Exercise, vomiting, and “sweating it out” fall into the same category. Your liver clears about 90 to 95 percent of the alcohol in your system. Only a tiny fraction leaves through sweat, breath, or urine. You can’t meaningfully increase that fraction through activity.

How Long Sobering Up Actually Takes

The timeline depends entirely on how much you drank. Here’s a rough guide based on the one-drink-per-hour rule, though individual variation means your experience may differ:

  • 2 to 3 drinks: Roughly 2 to 4 hours to reach a BAC of zero.
  • 4 to 5 drinks: Roughly 4 to 6 hours.
  • 6 to 8 drinks: Roughly 6 to 10 hours. You may still be legally impaired the morning after.
  • 10+ drinks: Could take 12 hours or more. Morning-after impairment is very common at this level.

A common mistake is assuming you’re fine to drive after a few hours of sleep. If you stopped drinking at 2 a.m. after a heavy night, you could still be over the legal limit at 8 a.m. The math is straightforward but easy to underestimate when you “feel fine.” Feeling sober and being sober are not the same thing.

Factors That Change Your Timeline

Two people who drink the same amount can have very different experiences. Body weight matters because alcohol distributes through body water; a larger person has more volume to dilute the alcohol. Sex plays a role too. Women typically have a higher proportion of body fat and less body water than men of equivalent weight, which means the same number of drinks produces a higher BAC.

Genetics influence the enzymes your liver uses to process alcohol. Some people naturally produce more active versions of these enzymes and clear alcohol somewhat faster. Others, particularly some people of East Asian descent, have enzyme variations that slow one step of the process, causing a buildup of a toxic byproduct that leads to facial flushing, nausea, and rapid heartbeat. Nutrition and overall liver health also play a role. A liver already under stress from chronic heavy drinking processes alcohol less efficiently.

When It’s an Emergency

There’s a critical difference between being drunk and experiencing alcohol poisoning, which is a medical emergency. If someone you’re with shows any of the following signs, call 911 immediately. You do not need to wait for multiple symptoms to appear.
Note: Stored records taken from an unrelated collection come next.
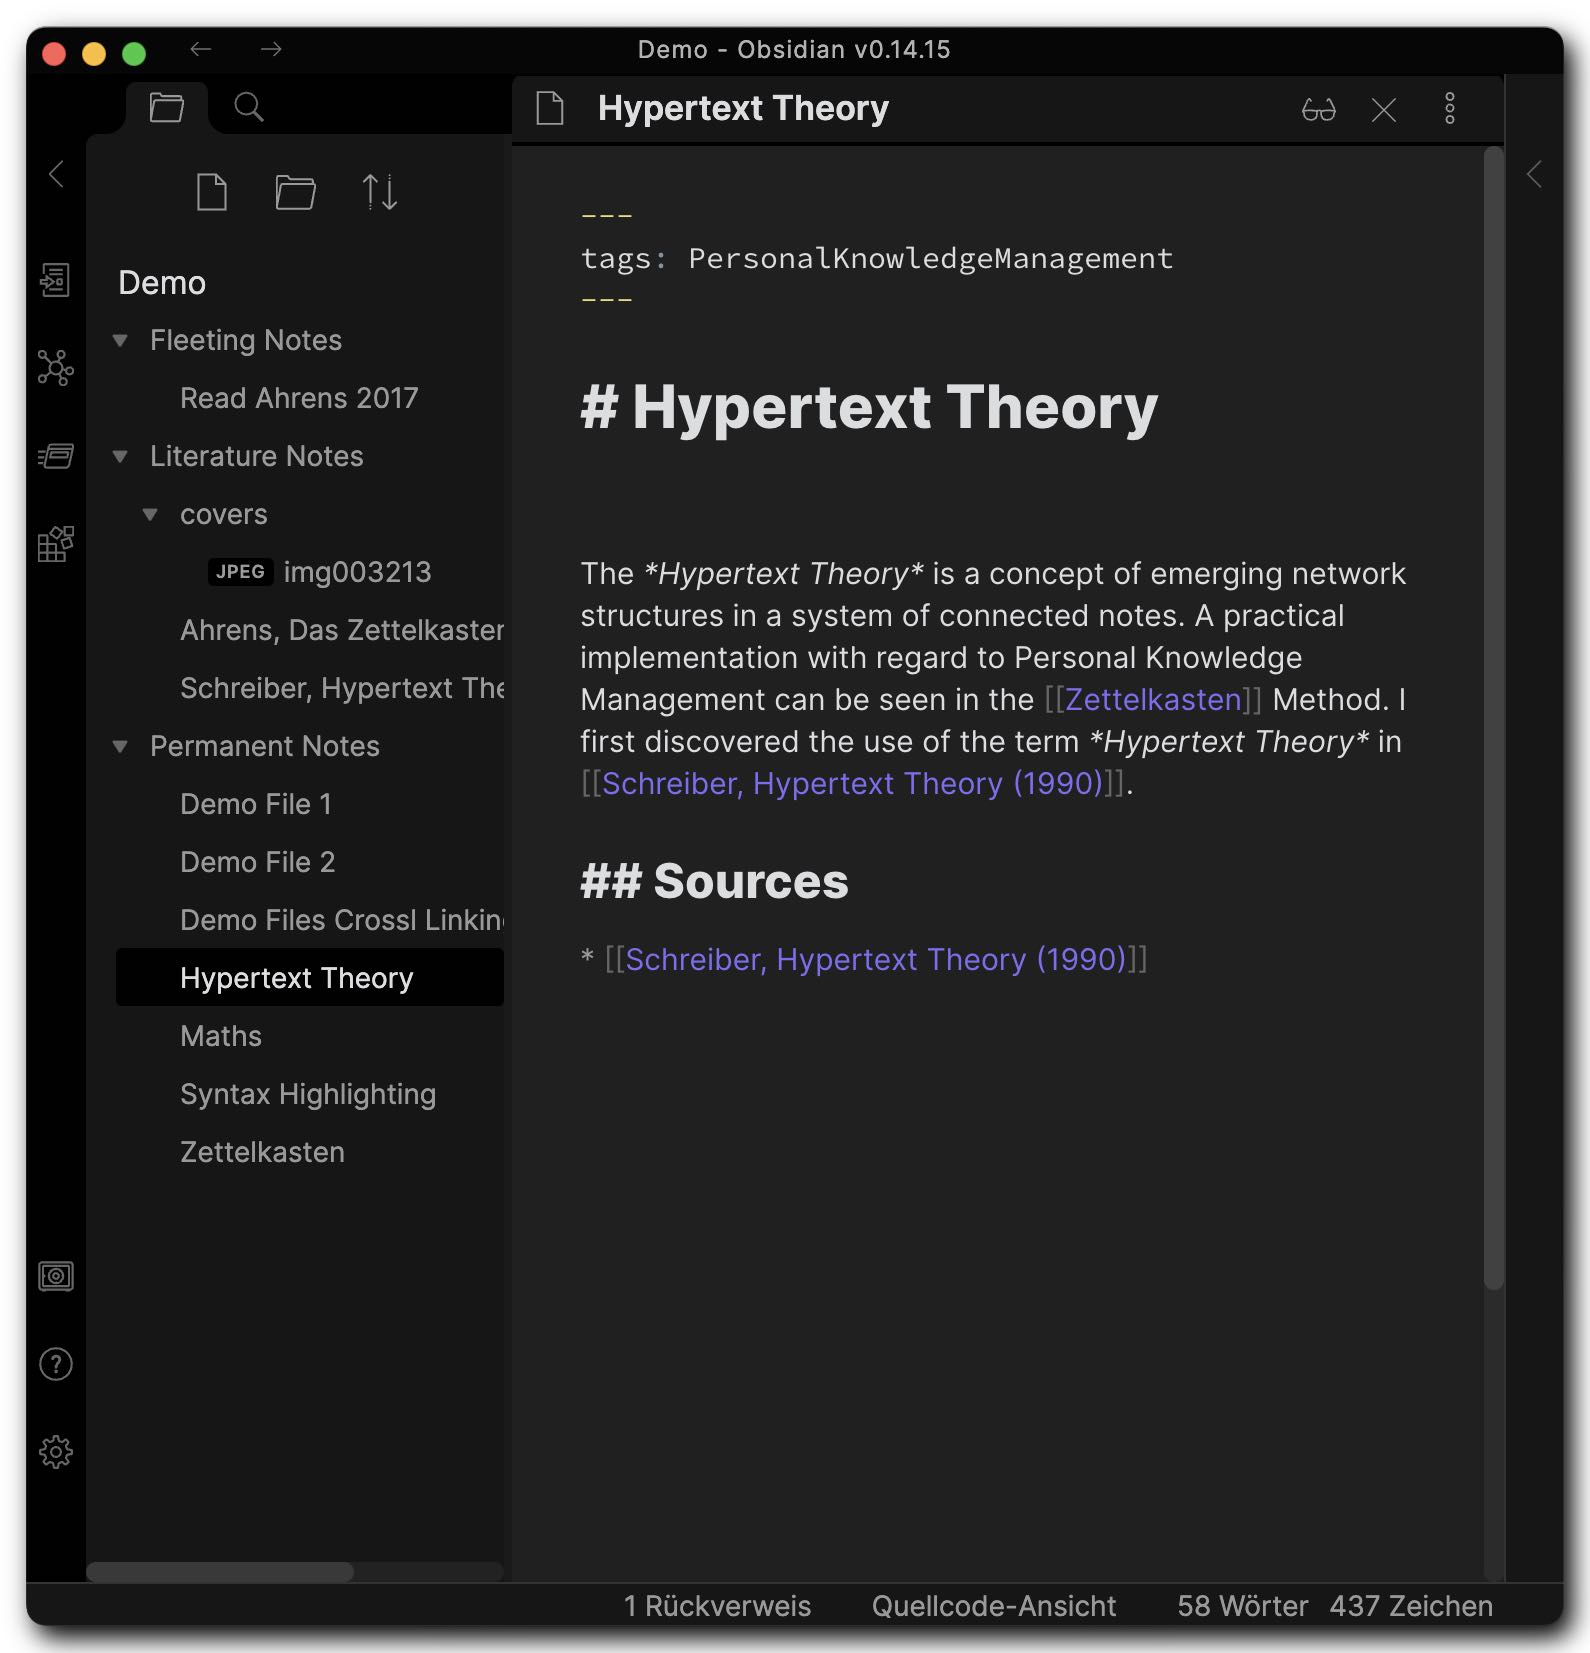Follow the Zettelkasten wiki link
Image resolution: width=1590 pixels, height=1653 pixels.
[1152, 700]
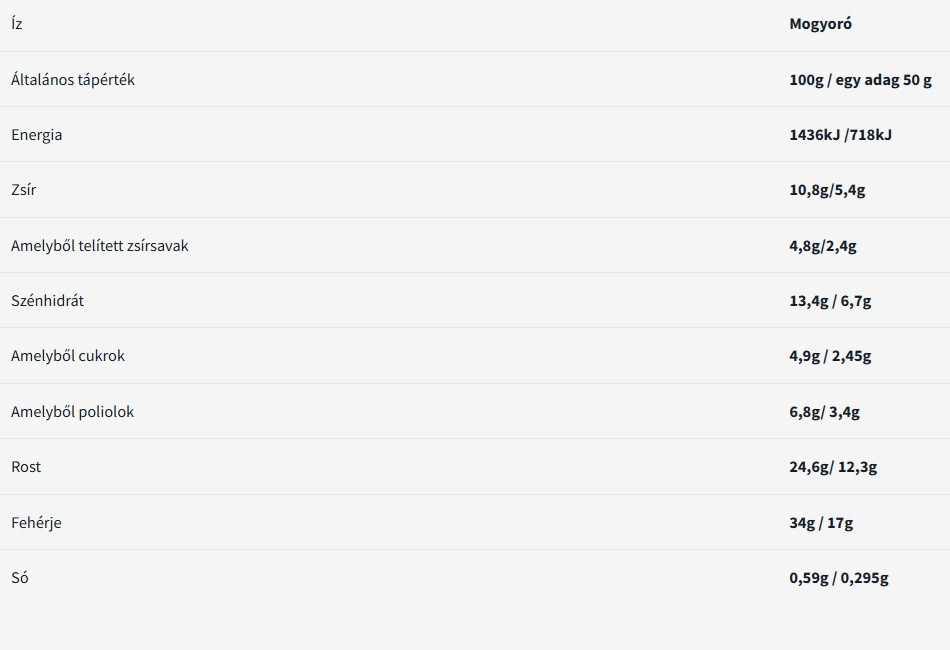
Task: Select the "0,59g / 0,295g" salt value
Action: pyautogui.click(x=839, y=578)
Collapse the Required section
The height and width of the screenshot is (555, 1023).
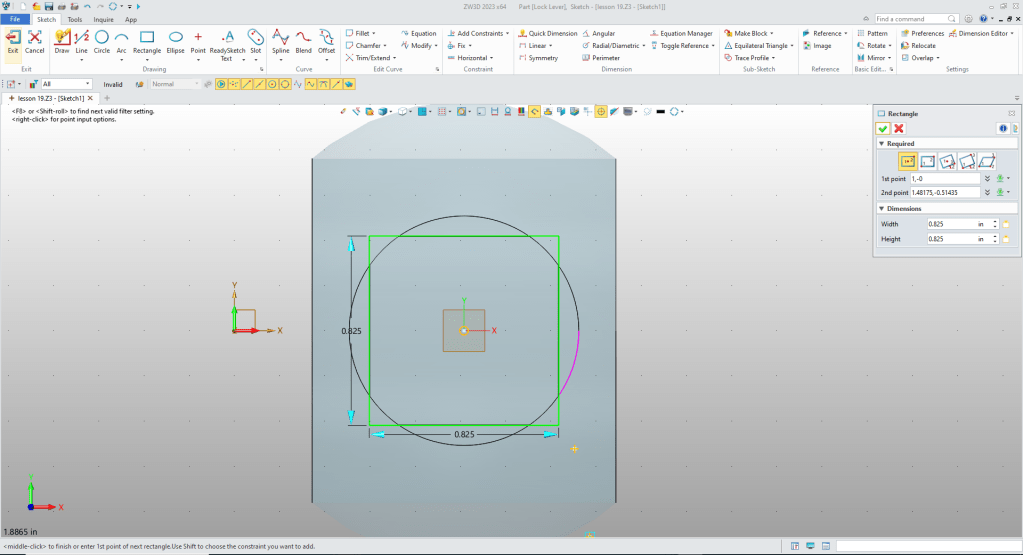[881, 144]
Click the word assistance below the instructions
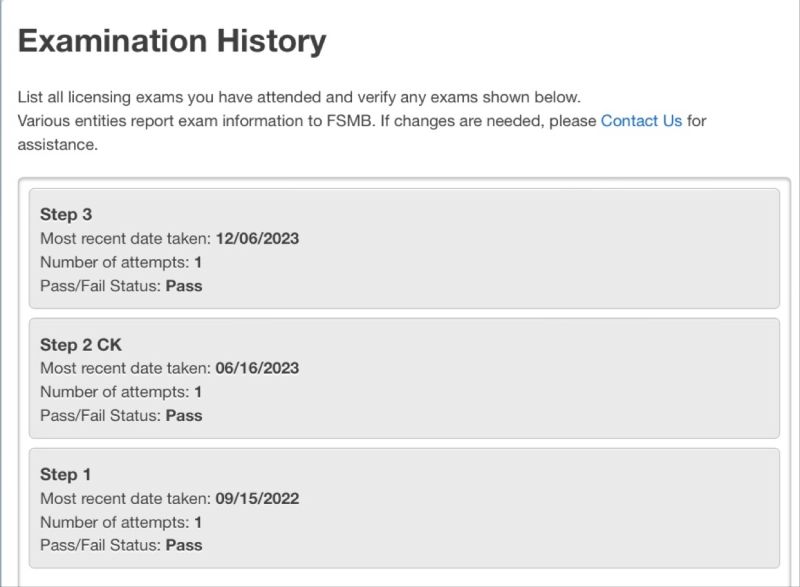Screen dimensions: 800x587 pos(57,145)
  • Breathing problems: Fewer than 8 breaths per minute, or gaps of 10 seconds or more between breaths.
  • Loss of consciousness: Difficulty staying awake, or inability to be woken up.
  • Seizures.
  • Vomiting while unconscious or semiconscious.
  • Skin changes: Clammy skin, bluish or pale coloring, or extremely low body temperature.
  • No gag reflex: This means the person could choke on their own vomit without reacting.

A person who has passed out from drinking can die. Their BAC can continue to rise even after they stop drinking, because alcohol in the stomach and intestines is still being absorbed. Never leave a heavily intoxicated person alone to “sleep it off” without checking on them. If you’re unsure whether the situation is serious, err on the side of calling for help.